• WHAT TO WORK ON:
1. Answer these questions about the tutorial:
(a) At what angles are all the segments of the initials set?
(b) What did the speaker shave off the artwork?
(c) Which key can be pressed to select the pen tool?
2. In the tutorial, why does the speaker press Ctrl+semicolon (Cmd+semicolon on the Mac) after returning to the art in progress?

• TEXT TO READ:
--- BEGIN ---

From: Illustrator CC One-on-One: Mastery

Video: Precisely aligning angled logo artwork

In this movie I'll show you how to create these initials in the center of the art work, and once again all the segments are angled at either 60 degrees or 90 degrees. I've gone ahead and shaved off the excess miter joints and projecting caps. And most important of all, I've made sure that the initials precisely align with the zigzag path outlines at the top. So I'll start things out by returning to my art in progress. Go ahead and zoom out a little bit as well. And press Ctrl+semicolon or Cmd+semicolon on the Mac, to bring back my guide lines.

Precisely aligning angled logo artwork

In this movie I'll show you how to create these initials in the center of the art work, and once again all the segments are angled at either 60 degrees or 90 degrees. I've gone ahead and shaved off the excess miter joints and projecting caps. And most important of all, I've made sure that the initials precisely align with the zigzag path outlines at the top. So I'll start things out by returning to my art in progress. Go ahead and zoom out a little bit as well. And press Ctrl+semicolon or Cmd+semicolon on the Mac, to bring back my guide lines.

Now, you want to select the pen tool, once again. By pressing the P key if you like. And then click somewhere along this horizontal guide. And then move your cursor up so that you see align 60 degrees down there along that original guideline and the word intersect along the guideline above it. And then click at that location to create a line like so. And then drop down to that original guideline. Look for the words align 90 degrees up top and intersect down below and then click. And then click it about here.

--- END ---

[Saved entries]

--- BEGIN ---

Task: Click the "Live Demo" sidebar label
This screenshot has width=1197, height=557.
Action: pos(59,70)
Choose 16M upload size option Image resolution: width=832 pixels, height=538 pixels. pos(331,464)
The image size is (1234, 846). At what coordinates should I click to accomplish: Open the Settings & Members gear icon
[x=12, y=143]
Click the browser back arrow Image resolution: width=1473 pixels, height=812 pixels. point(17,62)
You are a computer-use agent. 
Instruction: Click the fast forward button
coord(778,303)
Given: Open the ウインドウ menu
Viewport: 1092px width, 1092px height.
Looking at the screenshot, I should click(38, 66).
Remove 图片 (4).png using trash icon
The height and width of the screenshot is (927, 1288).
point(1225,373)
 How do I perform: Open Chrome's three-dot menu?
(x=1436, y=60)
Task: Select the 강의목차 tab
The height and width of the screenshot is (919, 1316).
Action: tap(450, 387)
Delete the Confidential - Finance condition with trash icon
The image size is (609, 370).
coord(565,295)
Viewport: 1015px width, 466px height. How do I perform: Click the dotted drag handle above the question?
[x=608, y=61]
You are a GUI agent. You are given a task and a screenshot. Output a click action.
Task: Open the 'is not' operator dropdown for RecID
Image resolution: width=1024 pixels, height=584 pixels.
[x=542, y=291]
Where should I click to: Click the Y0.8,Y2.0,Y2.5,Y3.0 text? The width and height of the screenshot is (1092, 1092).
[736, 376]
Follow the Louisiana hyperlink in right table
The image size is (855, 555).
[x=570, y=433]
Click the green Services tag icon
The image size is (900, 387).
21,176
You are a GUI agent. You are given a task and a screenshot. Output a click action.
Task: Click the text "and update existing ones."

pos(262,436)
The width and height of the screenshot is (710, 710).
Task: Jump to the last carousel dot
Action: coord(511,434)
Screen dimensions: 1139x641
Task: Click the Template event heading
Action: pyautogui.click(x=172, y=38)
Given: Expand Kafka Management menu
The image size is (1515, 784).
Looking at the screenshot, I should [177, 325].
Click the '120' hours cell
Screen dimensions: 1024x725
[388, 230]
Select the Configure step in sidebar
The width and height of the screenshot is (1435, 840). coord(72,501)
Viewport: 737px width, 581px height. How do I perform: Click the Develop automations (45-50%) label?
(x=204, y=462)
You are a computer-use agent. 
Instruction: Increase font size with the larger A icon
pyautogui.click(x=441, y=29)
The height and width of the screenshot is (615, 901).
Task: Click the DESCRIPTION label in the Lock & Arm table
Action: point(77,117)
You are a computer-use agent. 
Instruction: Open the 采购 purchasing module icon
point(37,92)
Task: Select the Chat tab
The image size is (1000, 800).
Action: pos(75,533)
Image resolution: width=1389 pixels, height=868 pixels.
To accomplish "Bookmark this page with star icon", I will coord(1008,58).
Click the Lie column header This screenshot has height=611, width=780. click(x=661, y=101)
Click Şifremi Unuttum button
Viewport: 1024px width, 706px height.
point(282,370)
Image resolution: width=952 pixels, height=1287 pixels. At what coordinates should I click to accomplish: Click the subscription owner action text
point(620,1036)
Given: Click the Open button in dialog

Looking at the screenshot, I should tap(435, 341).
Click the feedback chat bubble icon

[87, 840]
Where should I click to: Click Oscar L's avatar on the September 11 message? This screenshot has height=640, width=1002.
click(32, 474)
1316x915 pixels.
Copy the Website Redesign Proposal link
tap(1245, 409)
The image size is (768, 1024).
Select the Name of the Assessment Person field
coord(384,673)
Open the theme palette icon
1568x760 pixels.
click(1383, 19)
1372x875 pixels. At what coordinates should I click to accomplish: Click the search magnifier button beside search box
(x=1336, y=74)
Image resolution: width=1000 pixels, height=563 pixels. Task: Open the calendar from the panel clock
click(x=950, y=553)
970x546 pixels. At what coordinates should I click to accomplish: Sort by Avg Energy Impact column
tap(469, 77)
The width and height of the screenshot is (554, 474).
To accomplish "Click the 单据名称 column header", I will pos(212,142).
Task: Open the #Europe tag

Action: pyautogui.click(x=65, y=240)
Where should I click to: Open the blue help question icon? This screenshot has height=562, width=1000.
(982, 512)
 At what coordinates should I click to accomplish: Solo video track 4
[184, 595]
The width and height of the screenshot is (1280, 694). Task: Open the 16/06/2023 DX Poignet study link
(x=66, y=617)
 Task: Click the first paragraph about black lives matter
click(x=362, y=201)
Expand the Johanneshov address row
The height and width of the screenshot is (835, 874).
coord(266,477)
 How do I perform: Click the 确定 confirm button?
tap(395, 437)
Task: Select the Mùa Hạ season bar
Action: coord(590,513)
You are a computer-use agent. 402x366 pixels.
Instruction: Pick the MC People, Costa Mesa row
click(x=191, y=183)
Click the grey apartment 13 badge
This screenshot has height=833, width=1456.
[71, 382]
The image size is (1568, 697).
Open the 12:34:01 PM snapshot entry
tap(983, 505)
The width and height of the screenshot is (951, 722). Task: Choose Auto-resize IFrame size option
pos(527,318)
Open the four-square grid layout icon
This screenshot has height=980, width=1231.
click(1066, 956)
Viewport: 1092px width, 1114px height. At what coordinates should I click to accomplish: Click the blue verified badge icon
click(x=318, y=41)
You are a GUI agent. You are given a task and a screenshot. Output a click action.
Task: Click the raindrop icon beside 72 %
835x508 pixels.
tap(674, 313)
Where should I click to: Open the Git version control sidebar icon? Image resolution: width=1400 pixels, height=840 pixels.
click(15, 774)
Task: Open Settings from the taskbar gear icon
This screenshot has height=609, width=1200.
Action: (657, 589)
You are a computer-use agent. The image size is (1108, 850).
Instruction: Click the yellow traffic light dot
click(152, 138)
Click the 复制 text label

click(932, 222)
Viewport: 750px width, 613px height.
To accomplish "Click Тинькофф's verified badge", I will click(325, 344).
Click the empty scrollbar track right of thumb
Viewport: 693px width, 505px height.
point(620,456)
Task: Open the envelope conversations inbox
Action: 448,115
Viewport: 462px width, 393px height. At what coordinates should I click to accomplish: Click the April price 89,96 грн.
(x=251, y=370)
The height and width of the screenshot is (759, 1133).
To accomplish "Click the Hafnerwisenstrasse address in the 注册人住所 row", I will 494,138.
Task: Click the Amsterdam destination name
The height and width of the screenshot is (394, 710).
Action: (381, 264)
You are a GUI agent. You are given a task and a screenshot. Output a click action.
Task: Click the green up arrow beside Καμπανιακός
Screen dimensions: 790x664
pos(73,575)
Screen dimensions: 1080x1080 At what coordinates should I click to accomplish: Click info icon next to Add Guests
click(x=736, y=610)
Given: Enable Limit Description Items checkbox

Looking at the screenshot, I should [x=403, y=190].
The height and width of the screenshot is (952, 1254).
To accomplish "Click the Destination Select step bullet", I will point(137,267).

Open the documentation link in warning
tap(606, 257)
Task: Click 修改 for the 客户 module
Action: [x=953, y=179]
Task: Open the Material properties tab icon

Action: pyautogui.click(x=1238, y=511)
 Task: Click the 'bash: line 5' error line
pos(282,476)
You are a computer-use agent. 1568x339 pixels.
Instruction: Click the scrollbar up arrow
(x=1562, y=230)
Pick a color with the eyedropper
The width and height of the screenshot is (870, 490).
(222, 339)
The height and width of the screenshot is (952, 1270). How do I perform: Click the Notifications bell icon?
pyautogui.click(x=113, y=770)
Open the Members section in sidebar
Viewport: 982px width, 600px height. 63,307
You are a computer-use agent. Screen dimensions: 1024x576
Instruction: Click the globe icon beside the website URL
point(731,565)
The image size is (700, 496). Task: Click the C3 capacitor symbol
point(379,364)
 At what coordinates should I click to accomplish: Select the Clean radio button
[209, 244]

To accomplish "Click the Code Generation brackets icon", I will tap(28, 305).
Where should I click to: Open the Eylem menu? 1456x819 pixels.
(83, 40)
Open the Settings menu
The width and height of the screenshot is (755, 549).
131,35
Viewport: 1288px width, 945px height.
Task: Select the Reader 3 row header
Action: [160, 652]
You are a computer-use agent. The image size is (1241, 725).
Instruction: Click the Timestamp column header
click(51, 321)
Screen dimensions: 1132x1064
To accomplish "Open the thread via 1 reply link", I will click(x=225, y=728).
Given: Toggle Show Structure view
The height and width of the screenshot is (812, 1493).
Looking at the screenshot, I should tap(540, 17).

--- END ---

• TASK RESULTS:
1.
(a) Either 60 degrees or 90 degrees.
(b) The excess miter joints and projecting caps.
(c) The P key.

2. Pressing that shortcut brings back the guide lines.